Historically, early intervention programs to develop communication skills have been based on a developmental-functional approach [24, 25]. This approach is consistent with evidence showing that prior to speech, typically developing children acquire various informal behaviors that serve a communicative function. This “prelinguistic repertoire” may consist of informal or natural gestures, facial expressions, body movements, eye gaze, and vocalizations [26]. In the absence of speech or augmentative and alternative communication, children with a communication impairment may continue to rely on prelinguistic behaviors to communicate [27]. Continued and exclusive reliance on prelinguistic behavior can be problematic. For example is when the topography of the prelinguistic behavior is difficult to interpret or is socially unacceptable (e.g., aggression, self-injury, tantrums). In other cases, however, the child’s prelinguistic behaviors might be viewed as acceptable and legitimate forms of communication (e.g., facial expressions, eye gaze, reaching).

While perhaps socially acceptable, these types of prelinguistic behaviors may nonetheless be limiting. For example, it is difficult to communicate about absent objects and past events and to communicate precisely with prelinguistic behaviors. In addition, the prelinguistic behaviors of children with developmental disabilities are often highly subtle and idiosyncratic [28], which could make it difficult for listeners to recognize and interpret the child’s communicative attempts. This could lead to frequent communicative breakdowns, which could in turn provoke an escalation to problem behavior in an attempt to repair the communicative breakdown [29]. There may thus be value in replacing or enhancing the child’s existing prelinguistic behaviors by teaching alternative and more advanced or precise forms of communication that would serve the same function as the child’s existing prelinguistic behaviors.

Conclusions

Parent-focused interventions are the core of many recent initiatives that seek to promote communication success in young children who are at risk or have an identified prelinguistic communication impairment [30••]. In this paper, the authors reviewed three recent studies which highlighted a naturalistic developmental perspective involving parent-focused language interventions supported by clinicians and researchers. Each of these naturalistic developmental behavioral interventions included an explicit focus on coaching parents to use therapy techniques in daily routines. Clinicians are advised to select interventions using an evidence-based practice framework [31]. This form of prelinguistic intervention is considered by many to be best practice for young children with communication impairments [32].

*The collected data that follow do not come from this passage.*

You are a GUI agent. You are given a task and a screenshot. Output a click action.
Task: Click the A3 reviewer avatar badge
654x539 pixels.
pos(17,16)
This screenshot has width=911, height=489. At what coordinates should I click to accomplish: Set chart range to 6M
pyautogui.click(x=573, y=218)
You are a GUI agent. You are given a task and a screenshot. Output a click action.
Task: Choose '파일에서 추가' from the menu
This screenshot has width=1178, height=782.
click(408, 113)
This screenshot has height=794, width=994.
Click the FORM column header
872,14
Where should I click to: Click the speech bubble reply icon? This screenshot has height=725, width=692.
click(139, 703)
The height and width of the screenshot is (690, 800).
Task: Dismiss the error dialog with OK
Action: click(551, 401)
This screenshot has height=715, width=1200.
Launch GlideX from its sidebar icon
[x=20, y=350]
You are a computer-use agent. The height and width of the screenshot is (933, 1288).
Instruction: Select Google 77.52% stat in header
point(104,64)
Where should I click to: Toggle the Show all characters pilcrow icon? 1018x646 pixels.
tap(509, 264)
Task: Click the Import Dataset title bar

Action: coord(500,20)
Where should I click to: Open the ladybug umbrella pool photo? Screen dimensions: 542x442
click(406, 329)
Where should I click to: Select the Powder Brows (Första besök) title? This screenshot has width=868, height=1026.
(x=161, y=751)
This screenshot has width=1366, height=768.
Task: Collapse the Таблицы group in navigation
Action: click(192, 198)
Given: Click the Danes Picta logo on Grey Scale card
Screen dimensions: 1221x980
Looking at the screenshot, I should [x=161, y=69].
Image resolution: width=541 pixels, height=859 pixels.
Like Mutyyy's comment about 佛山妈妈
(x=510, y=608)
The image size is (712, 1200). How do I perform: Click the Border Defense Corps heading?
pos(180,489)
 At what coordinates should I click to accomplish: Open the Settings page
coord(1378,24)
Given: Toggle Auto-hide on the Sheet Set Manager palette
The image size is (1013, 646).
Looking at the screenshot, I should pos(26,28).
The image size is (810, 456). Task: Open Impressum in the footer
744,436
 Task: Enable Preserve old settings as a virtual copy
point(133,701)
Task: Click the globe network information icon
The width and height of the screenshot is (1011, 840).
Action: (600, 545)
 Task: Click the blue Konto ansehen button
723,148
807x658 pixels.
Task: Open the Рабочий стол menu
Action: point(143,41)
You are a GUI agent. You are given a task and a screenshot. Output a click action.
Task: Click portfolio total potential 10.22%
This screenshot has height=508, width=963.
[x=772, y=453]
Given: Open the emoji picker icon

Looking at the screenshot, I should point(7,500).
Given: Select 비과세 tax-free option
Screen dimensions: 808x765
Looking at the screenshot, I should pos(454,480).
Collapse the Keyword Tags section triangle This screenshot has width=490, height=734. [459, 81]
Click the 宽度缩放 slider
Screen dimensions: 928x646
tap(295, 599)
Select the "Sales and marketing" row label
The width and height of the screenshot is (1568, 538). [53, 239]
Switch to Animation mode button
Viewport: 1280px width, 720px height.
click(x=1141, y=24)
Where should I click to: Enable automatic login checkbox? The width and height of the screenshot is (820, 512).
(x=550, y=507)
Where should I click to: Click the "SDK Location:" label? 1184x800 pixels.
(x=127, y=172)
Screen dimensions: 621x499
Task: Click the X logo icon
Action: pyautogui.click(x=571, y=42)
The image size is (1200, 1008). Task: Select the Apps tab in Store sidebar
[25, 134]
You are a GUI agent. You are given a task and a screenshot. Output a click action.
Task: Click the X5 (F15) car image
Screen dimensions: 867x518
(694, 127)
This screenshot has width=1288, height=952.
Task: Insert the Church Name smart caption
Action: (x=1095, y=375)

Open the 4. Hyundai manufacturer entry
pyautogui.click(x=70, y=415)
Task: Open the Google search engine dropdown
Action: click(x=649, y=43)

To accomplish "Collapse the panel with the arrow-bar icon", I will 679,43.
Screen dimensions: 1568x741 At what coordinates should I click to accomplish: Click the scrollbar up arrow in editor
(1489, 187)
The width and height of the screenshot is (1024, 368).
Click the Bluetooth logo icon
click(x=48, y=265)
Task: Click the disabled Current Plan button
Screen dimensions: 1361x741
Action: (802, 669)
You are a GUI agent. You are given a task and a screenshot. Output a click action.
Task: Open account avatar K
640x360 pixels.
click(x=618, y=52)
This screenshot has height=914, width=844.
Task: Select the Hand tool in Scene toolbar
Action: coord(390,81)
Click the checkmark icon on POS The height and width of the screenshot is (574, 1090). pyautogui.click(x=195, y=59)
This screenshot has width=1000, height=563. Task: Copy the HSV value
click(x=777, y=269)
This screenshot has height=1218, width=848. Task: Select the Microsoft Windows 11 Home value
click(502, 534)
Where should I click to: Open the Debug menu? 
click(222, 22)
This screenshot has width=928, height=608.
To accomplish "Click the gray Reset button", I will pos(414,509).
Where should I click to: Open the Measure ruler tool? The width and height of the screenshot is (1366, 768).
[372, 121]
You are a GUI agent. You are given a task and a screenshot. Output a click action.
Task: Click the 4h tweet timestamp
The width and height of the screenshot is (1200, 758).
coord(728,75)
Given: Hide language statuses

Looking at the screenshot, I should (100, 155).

Naturalistic interventions are considered effective in teaching core communication skills to children [33••] because they align with the principles of developmentally appropriate practices for young children. Compared with highly structured, adult-directed interventions, naturalistic interventions incorporating behavioral learning principles may be more appropriate for teaching prelinguistic communication to very young children who develop skills within the context of social relationships, meaningful routine, and play activities [34•].

In naturalistic interventions, skills are taught using child-preferred items and activities that may increase child engagement and therefore motivation to communicate. These interventions share components including embedding instruction within natural environments, following the child’s lead, strategic use, and fading of prompts, and providing natural consequences [35]. Furthermore, evidence exists for the generalization and maintenance of these skills following intervention [32]. Nonetheless, in some of the prelinguistic intervention literature available, it is difficult to determine what components produced effects for whom and for what behaviors. Consequently, additional research is needed to understand the optimal combination of treatment providers and intensity as well as to identify which children and parents are most likely to benefit from prelinguistic intervention programs.